▸ To-do list:
A) From the clean energy article, list the funding sources for the Connecticut Green Bank.
B) Please gather every line of the listing that contains the string "pyautogui", and treat case as significant.

▸ Extracted text:
● ● ● ● ● ● ●

By Wyatt Cmar, Research Assistant and Writer for the Project on Municipal Innovation Advisory Group
According to a 2014 paper from the Center for American Progress the US needs to invest approximately $200 billion annually in clean energy for the next 20 years to stabilize our climate. Scientists predict that globally we will need to cut our carbon emissions 80 percent by mid-century if we are to prevent irreversible, catastrophic environmental changes.
The US public and private sectors have annually invested somewhere between $34 and $44 billion in clean energy in the past 10 years, so the question remains: how do we make up the approximately $160 billion investment gap?
Government can start by making sure its investments in clean energy sources go further than they ever have before by seeing 10 dollars of private-sector capital invested for every public dollar, rather than the much lower return ratios that many grant, rebate, and subsidy programs realize.
Harvard Kennedy School’s Innovations in American Government Awards has given its first place prize to an initiative that does exactly that.
In 2011, Governor Dannel Malloy and Connecticut’s General Assembly established the country’s first state green bank. Their aim was to spend wisely, create jobs, lower energy costs, and realize cleaner, cheaper, more reliable power sources. Their solution, the Connecticut Green Bank, uses small amounts of public dollars to attract large sums of private capital investment. The bank is funded through a number of means including the Regional Greenhouse Gas Initiative, electric bill surcharges, federal funds, as well as private capital.

● ● ● ● ● ● ●

▸ Input rows:
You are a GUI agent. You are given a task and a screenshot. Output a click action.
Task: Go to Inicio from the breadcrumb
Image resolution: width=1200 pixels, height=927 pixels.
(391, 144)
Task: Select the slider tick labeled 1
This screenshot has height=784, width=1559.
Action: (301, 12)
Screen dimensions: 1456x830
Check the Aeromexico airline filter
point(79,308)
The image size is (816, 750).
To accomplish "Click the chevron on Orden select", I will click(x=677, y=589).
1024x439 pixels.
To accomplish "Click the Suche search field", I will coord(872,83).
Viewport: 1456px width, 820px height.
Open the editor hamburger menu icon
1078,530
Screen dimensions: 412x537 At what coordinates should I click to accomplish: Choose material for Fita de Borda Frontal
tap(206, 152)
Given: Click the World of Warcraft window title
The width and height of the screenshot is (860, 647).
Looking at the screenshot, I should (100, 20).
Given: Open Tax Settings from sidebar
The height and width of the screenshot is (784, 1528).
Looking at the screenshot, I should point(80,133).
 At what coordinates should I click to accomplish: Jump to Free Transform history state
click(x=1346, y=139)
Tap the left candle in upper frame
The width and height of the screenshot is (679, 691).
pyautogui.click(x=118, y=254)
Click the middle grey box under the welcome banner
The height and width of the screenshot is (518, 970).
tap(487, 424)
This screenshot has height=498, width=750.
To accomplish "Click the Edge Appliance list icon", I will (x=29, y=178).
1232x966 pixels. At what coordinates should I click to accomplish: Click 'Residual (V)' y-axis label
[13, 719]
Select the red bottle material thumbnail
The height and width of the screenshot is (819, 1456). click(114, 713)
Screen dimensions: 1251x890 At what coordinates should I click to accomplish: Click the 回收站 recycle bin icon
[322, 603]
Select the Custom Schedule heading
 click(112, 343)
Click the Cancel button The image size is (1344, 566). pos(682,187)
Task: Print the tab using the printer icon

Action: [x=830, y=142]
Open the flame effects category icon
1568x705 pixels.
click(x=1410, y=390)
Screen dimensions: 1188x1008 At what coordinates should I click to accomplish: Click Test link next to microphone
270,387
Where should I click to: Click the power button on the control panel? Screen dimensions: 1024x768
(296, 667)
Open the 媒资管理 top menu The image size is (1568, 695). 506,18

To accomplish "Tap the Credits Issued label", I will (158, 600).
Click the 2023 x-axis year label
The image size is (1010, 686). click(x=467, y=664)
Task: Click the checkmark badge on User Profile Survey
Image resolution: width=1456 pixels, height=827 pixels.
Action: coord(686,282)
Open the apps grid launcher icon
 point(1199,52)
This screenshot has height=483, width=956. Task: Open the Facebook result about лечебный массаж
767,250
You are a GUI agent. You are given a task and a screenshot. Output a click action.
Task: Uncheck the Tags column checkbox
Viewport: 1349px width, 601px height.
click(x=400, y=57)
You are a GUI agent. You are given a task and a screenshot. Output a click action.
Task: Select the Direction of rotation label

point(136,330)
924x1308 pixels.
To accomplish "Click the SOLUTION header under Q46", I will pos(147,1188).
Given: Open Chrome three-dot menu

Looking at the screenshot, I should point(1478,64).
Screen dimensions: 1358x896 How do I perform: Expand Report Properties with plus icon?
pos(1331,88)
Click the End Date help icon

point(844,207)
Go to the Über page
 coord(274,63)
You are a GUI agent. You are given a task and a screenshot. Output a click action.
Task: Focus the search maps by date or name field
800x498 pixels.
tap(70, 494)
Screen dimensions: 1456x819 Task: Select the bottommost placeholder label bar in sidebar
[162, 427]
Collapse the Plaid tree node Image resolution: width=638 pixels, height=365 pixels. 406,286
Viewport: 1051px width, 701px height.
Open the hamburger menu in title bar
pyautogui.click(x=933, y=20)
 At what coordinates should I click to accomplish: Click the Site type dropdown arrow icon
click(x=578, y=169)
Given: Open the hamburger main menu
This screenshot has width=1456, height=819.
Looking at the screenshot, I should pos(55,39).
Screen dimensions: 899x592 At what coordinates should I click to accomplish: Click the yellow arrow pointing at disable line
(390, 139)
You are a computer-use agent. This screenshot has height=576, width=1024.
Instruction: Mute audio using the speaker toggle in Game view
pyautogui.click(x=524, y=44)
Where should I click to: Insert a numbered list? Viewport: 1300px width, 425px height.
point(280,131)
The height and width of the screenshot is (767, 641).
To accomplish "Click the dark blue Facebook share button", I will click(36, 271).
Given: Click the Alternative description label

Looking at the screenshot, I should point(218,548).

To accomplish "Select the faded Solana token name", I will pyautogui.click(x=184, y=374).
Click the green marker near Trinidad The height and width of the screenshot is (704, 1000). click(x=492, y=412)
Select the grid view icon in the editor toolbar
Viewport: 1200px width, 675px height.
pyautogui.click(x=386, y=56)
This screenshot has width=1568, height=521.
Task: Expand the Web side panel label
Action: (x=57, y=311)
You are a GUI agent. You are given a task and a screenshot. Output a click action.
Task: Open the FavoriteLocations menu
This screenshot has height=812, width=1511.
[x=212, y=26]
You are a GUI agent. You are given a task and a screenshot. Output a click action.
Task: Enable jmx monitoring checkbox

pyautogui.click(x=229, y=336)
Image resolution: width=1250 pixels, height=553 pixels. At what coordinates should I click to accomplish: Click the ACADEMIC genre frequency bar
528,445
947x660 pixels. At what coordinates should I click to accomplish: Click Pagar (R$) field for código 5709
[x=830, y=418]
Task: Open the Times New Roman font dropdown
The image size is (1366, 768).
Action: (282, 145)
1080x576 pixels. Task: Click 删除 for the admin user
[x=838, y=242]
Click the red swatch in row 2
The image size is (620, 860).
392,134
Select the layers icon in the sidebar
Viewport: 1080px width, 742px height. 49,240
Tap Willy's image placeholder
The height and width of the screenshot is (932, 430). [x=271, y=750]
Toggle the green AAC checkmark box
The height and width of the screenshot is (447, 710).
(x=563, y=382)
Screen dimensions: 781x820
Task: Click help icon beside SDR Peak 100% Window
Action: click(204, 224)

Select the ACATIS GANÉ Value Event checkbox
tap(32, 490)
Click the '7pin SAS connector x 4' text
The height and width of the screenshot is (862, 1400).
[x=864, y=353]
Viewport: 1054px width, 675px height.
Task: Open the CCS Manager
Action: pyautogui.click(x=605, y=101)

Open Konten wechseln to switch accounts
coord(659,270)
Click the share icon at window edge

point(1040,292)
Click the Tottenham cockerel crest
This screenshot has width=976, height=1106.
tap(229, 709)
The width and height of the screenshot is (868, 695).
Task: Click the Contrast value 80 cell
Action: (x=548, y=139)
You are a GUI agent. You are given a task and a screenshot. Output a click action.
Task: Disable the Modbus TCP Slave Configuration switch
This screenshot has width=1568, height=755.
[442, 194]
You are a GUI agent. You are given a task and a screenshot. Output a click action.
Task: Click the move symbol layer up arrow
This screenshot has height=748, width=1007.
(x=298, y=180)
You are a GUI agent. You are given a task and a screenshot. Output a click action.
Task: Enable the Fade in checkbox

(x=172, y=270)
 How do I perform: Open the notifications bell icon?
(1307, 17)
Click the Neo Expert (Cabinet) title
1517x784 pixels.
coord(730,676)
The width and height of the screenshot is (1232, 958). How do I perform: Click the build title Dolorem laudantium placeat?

● ● ● ● ● ● ●

▸ Results in order:
A)
- the Regional Greenhouse Gas Initiative
- electric bill surcharges
- federal funds
- private capital

B)
pyautogui.click(x=118, y=254)
pyautogui.click(x=933, y=20)
pyautogui.click(x=524, y=44)
To accomplish "Select the faded Solana token name", I will pyautogui.click(x=184, y=374).
pyautogui.click(x=386, y=56)
pyautogui.click(x=229, y=336)
Action: pyautogui.click(x=605, y=101)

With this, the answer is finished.